Watermarked AI-generated images can make people think of cats without them knowing why, according to a new study by Deepmind.
Watermarks in AI-generated images can be an important safety measure, for example, to quickly prove that an image is (not) real without the need for forensic investigation.
Watermarking often involves adding features to the image that are invisible to the human eye, such as slightly altered pixel structures, also known as adversarial perturbations. They cause a machine learning model to misinterpret what it sees: For example, an image might show a vase, but the machine labels it a cat.
Until now, researchers believed that these image distortions, which are intended for computer vision systems, would not affect humans.
Watermarks can affect human perception
Researchers at Deepmind have now tested this theory in an experiment and shown that subtle changes to digital images also affect human perception.
Gamaleldin Elsayed and his Deepmind team showed human test subjects pairs of images that had been subtly altered with pixel modifications.

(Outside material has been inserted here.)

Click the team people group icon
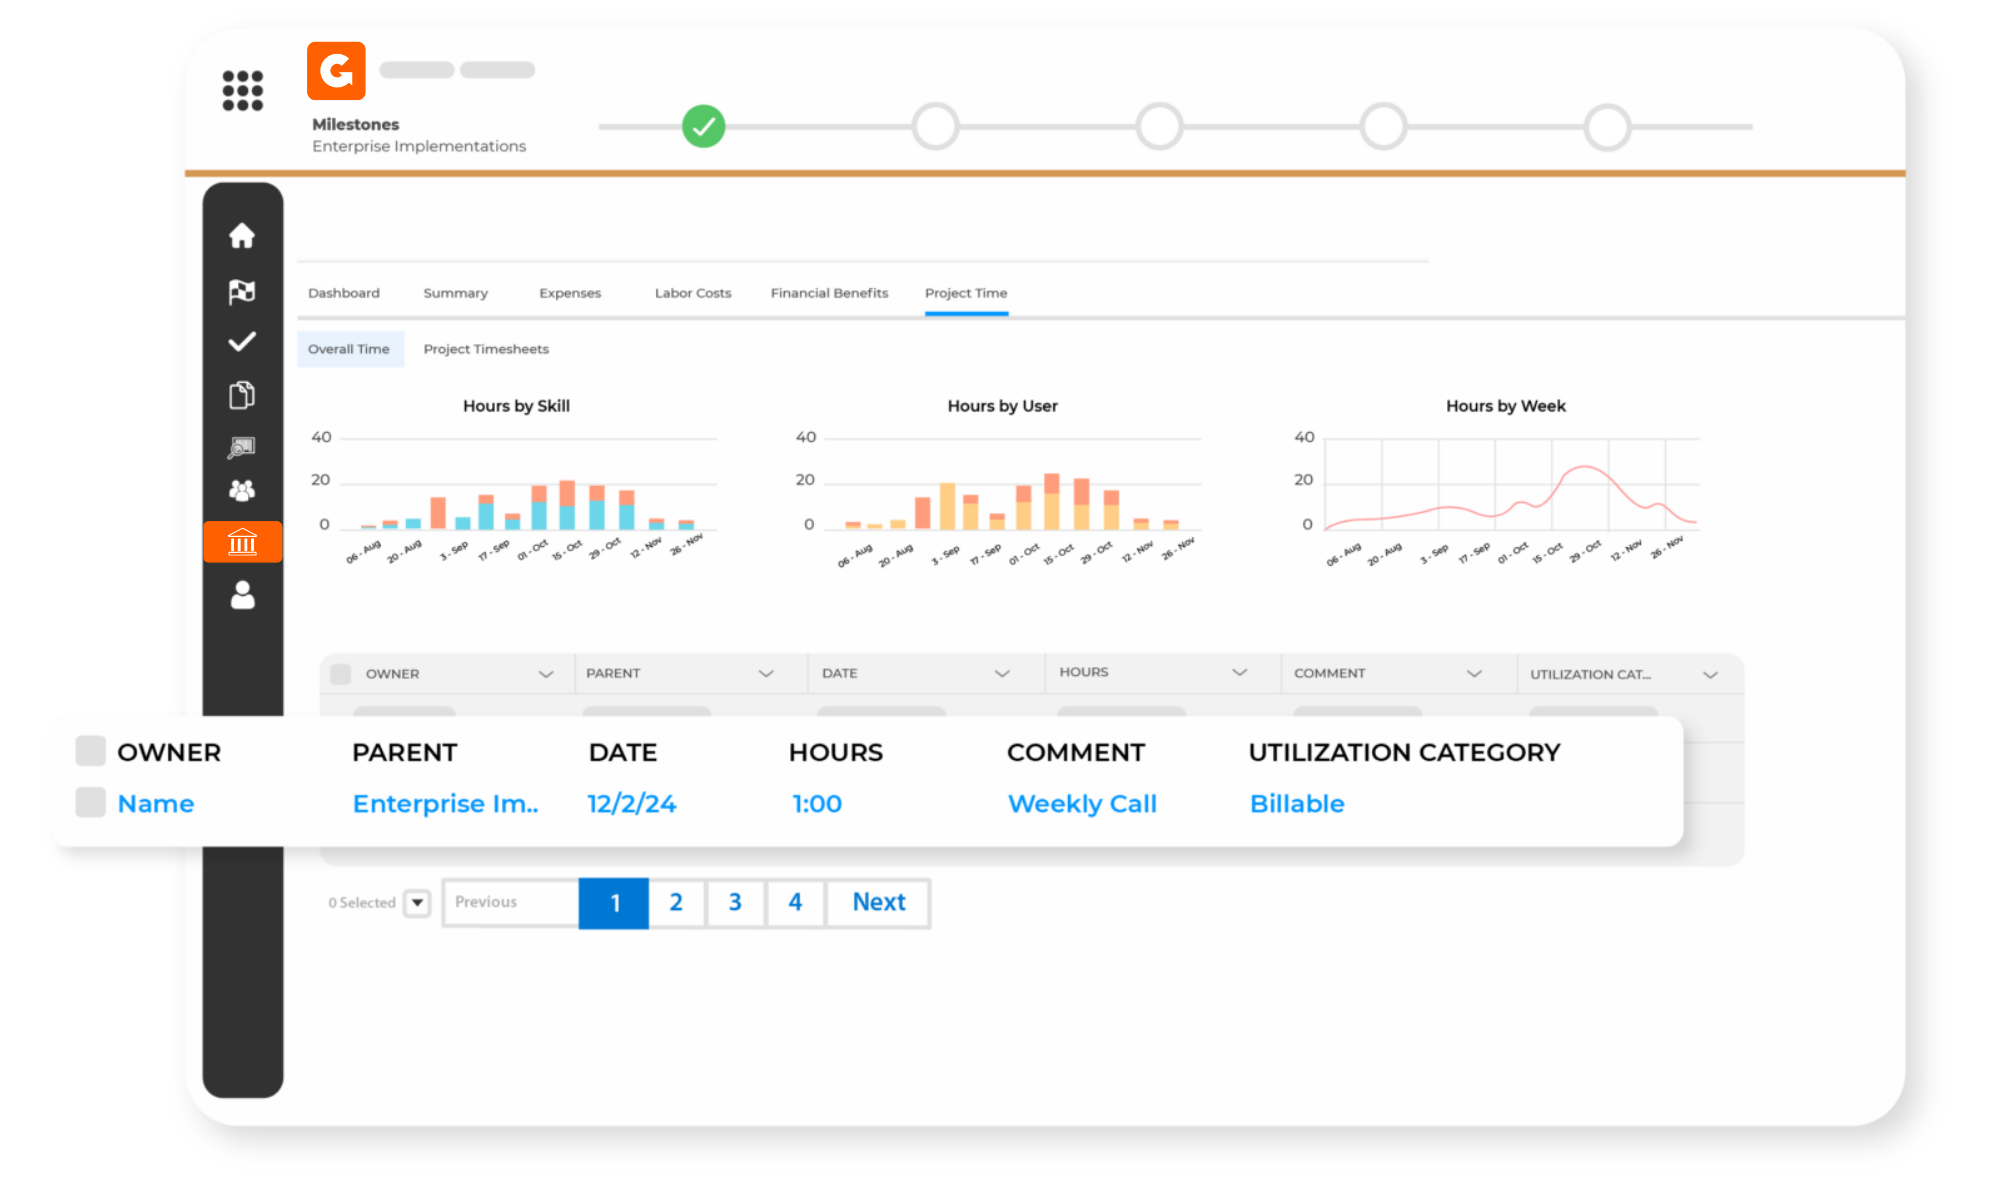 point(242,490)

In a sample image showing a vase, an AI model incorrectly identified the vase as a cat or a truck after manipulation. The human subjects still saw only the vase.
However, when asked which of the two images looked more like a cat, they tended to choose the image that had been manipulated to look like a cat for the AI model. This was even though both images looked the same.

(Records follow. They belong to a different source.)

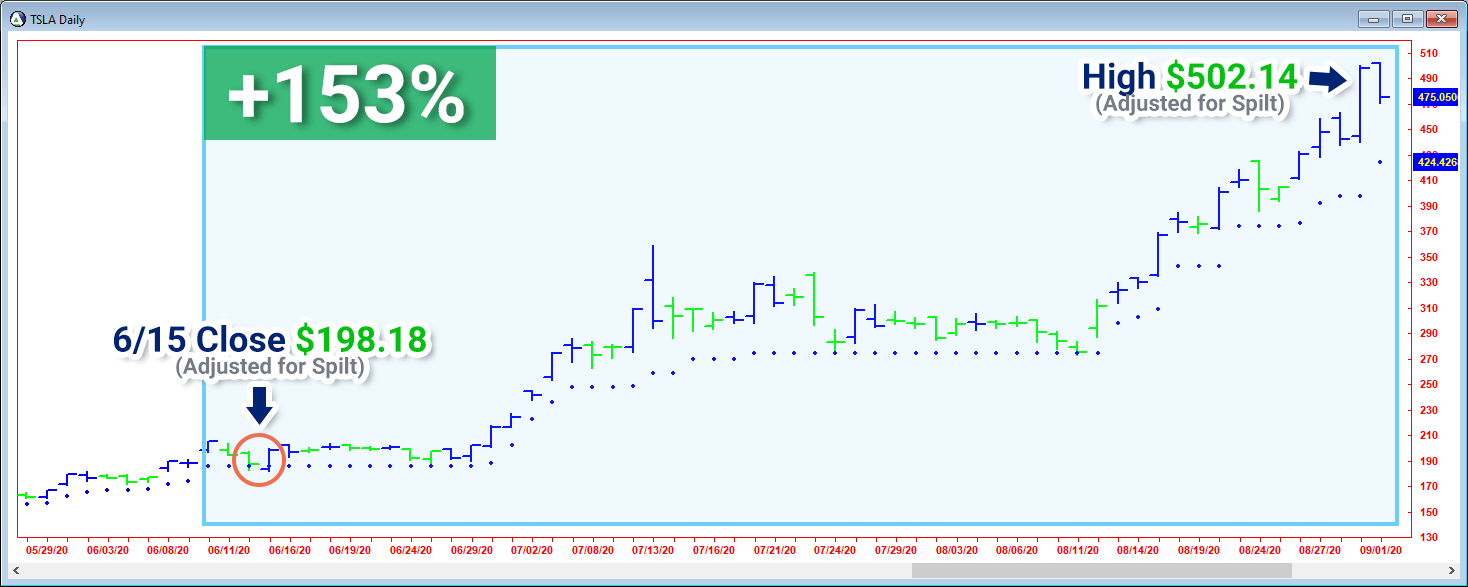Image resolution: width=1468 pixels, height=587 pixels.
Task: Click the chart app logo in the title bar
Action: point(16,17)
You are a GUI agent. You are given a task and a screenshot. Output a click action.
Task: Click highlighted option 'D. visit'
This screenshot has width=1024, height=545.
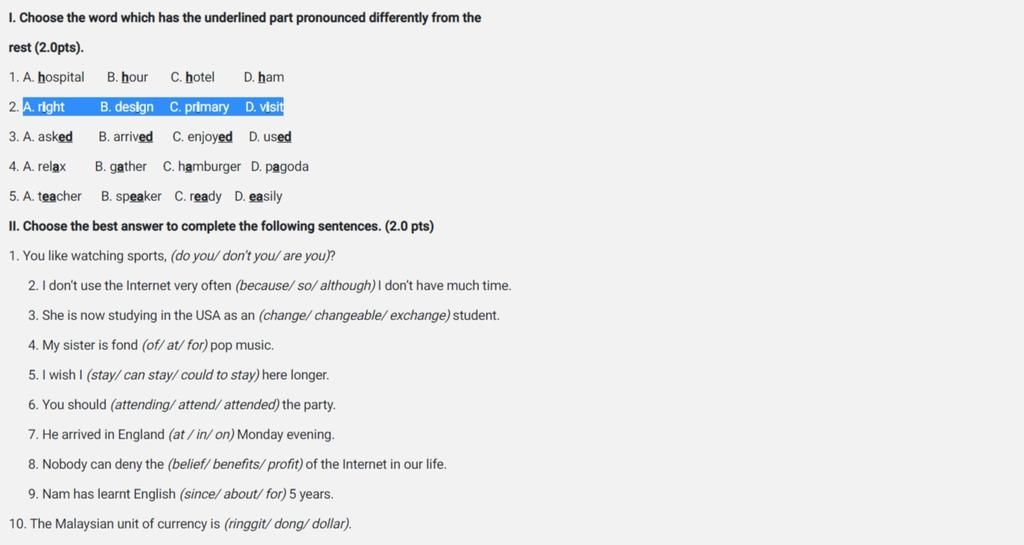(264, 107)
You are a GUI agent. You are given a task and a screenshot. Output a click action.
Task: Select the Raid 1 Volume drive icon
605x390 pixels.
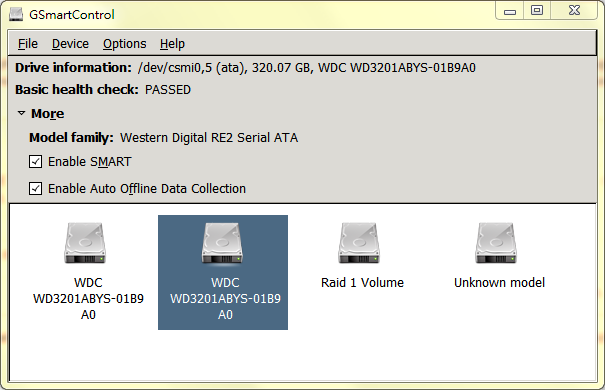(x=359, y=243)
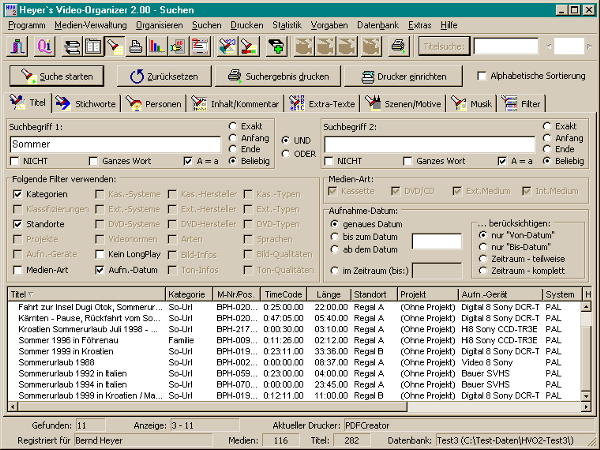This screenshot has width=600, height=450.
Task: Click the Qi toolbar icon
Action: point(44,46)
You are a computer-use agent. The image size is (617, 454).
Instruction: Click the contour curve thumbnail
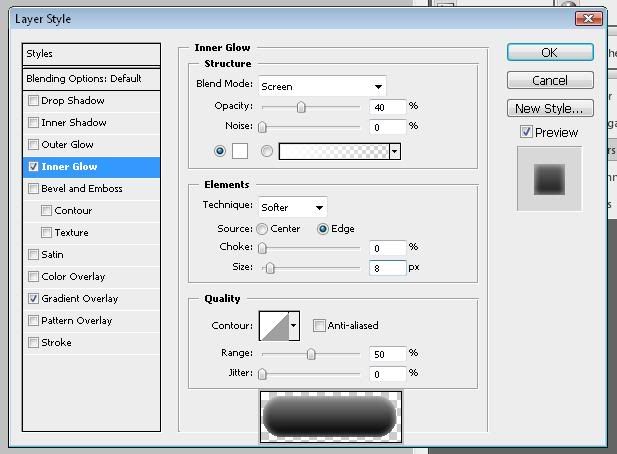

According to the Deepmind team, this is no coincidence. The study showed that for many pairs of manipulated images, the selection rate for the manipulated image was reliably above chance, even when no pixel was changed by more than two levels on the scale from 0 to 255.
Concerns about subtle crowd manipulation
The effects of this image manipulation are much more dramatic with machines than with humans, especially in the case of negative influence. Nevertheless, it is possible to nudge people into making decisions that would be made by machines.
The study emphasizes that these small changes can have a large impact when implemented on a large scale.
"Even if the effect on any individual is weak, the effect at a population level can be reliable, as our experiments may suggest," the team writes.
For example, if image manipulation makes a politician's photo seem more like a cat or a dog, this could affect people's perceptions of the politician.
The Deepmind scientists recommend that AI safety research should be based on experimentation, rather than relying on intuition and self-reflection. Cognitive science and neuroscience also need to develop a more profound understanding of AI systems and their potential impact.
Deepmind is also developing a watermarking system with SynthID that it uses in image generation systems such as Imagen 2, although it may work differently than the adversarial perturbations discussed in the above research.